Par exemple, le sodium a été identifié comme un prédicteur positif de la minéralité, particulièrement en Nouvelle-Zélande. Les chercheurs ont également découvert que les composés soufrés, associés à des arômes réducteurs comme la pierre à fusil ou le coquillage, sont significativement corrélés à la perception de la minéralité. En revanche, des composés comme l'acide lactique, associés à des arômes beurrés, ont un effet négatif sur cette perception.
Reste que la minéralité est devenue une qualité très désirée dans le vin contemporain, donc ça reste un sujet extrêmement actuel dans la filière et sur le marché. Par exemple, dans les blogs, minéralité est de plus en plus employé pour décrire un vin ; il devient incontournable, si ce n'est systématique, pas qu'en France mais partout dans le monde, notamment dans le monde anglo-saxon, très porté sur ce concept-là.
Les recherches de Jordi Ballester démontrent que la minéralité est un concept sensoriel réel mais complexe, influencé par des composés chimiques spécifiques plutôt que par les minéraux du sol. Cette exploration continue, apportant des éclairages précieux sur un descripteur fascinant et controversé du monde du vin.
Comment fabriquer un vin minéral ?
La minéralité est devenue une qualité très recherchée dans le vin contemporain. Mais comment les vignerons parviennent-ils à produire un vin qui incarne ce style si particulier ? À travers une série d'entretiens et d'études pratiques, des viticulteurs ont partagé leurs secrets pour élaborer des vins blancs perçus comme minéraux.
1. Éviter la surmaturité :
Les raisins doivent être récoltés au bon moment. Les viticulteurs recommandent de choisir des raisins provenant de coteaux frais et de vendanger ni trop tôt ni trop tard.
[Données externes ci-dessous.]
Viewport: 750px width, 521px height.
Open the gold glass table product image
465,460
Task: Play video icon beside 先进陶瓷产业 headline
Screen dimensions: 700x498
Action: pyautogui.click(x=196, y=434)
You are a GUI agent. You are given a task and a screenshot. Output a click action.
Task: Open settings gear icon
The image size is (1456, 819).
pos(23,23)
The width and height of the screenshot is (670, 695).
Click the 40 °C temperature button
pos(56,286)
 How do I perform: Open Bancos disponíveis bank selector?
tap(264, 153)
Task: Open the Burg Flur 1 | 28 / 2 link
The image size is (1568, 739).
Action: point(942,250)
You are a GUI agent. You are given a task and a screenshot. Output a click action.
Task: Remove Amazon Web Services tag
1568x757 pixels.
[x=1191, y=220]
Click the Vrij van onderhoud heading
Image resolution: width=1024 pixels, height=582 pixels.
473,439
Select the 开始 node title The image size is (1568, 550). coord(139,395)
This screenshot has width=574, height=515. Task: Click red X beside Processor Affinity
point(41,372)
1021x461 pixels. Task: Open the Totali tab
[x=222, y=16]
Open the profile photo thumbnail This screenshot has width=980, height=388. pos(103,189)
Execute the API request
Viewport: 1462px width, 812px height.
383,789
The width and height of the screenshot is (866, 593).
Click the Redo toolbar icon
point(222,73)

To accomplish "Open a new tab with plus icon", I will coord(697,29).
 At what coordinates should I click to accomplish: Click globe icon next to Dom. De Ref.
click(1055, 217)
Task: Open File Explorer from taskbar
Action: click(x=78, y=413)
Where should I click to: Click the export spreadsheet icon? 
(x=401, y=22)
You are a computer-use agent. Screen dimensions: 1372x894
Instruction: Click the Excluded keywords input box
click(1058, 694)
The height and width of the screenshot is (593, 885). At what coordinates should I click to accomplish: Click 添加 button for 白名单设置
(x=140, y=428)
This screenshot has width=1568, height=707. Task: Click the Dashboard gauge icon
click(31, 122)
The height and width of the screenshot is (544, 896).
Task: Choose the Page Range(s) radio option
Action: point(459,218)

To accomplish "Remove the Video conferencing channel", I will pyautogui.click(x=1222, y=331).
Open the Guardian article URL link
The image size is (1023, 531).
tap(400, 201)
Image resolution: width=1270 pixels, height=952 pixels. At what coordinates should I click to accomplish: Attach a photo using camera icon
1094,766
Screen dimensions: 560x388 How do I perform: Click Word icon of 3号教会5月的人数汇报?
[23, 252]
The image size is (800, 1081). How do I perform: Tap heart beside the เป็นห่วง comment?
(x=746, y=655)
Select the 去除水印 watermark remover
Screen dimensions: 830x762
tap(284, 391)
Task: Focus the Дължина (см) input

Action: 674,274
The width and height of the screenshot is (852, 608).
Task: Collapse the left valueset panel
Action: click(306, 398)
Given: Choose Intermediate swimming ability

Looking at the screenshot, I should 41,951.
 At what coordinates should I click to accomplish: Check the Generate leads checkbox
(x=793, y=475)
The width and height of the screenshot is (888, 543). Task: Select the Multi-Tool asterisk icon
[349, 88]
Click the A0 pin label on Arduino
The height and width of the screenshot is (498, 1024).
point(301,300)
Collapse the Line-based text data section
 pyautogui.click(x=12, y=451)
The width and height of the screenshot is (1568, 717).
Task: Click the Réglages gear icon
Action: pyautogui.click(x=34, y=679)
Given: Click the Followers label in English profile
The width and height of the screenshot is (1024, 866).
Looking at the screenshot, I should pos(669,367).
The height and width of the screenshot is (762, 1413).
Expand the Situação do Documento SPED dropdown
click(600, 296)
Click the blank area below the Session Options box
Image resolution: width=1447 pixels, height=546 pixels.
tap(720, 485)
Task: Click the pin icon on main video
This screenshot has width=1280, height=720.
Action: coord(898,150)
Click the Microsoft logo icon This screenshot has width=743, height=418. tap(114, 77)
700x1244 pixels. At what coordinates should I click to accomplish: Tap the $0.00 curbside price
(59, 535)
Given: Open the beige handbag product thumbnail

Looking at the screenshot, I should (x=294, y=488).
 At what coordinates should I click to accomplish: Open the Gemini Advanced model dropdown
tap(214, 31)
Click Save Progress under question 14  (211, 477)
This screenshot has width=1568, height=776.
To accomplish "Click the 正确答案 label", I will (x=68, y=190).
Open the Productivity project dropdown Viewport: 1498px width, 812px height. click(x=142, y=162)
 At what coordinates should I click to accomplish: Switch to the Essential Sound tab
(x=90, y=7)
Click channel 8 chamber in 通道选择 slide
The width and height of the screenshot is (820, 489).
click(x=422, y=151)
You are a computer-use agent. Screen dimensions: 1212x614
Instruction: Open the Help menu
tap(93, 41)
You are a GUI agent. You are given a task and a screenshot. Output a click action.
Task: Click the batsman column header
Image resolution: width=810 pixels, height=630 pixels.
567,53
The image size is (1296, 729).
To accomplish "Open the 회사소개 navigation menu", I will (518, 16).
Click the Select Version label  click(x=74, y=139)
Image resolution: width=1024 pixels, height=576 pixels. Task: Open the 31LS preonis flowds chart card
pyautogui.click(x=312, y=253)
Cela permet de conserver une bonne acidité et de la fraîcheur, tout en évitant des niveaux d'alcool excessifs.
2. Utilisation de levures neutres :
Pour la fermentation alcoolique, il est conseillé d'utiliser des levures indigènes ou des levures commerciales neutres. Éviter les levures sélectionnées pour générer des arômes trop fruités est crucial pour ne pas masquer la minéralité du vin.
3. Élevage en cuve :
Privilégier l'élevage en cuve plutôt qu'en fût de bois. Si des fûts sont utilisés, ils doivent être très vieux pour éviter d'apporter des notes boisées, toastées, vanillées ou caramélisées qui pourraient masquer la minéralité.
4. Élevage sur lies :
Les lies, composées de levures mortes après la fermentation, jouent un rôle important. Elles protègent le vin de l'oxydation et peuvent favoriser des arômes réducteurs légers, tels que des notes de pierre à fusil ou de coquillage, considérées comme faisant partie de la minéralité.
5. Éviter la fermentation malolactique :
En général, la fermentation malolactique est évitée pour les vins blancs minéraux. Cette fermentation transforme l'acide malique en acide lactique, réduisant l'acidité vive et ajoutant des arômes beurrés qui ne correspondent pas au style minéral recherché.
Le résultat est un vin jaune pâle avec une légère réduction, beaucoup de fraîcheur, quelques agrumes, sans notes beurrées, boisées, toastées, ni trop gras ou alcoolisé.
Les viticulteurs continuent d'affiner ces techniques pour produire des vins qui capturent l'essence de la minéralité, un descripteur aussi complexe que fascinant. Ces méthodes offrent une feuille de route précieuse pour quiconque souhaite explorer ou reproduire ce style particulier dans ses vins blancs.
Les recherches de Jordi Ballester et les pratiques des viticulteurs offrent des éclairages précieux pour mieux comprendre et produire des vins avec cette qualité recherchée.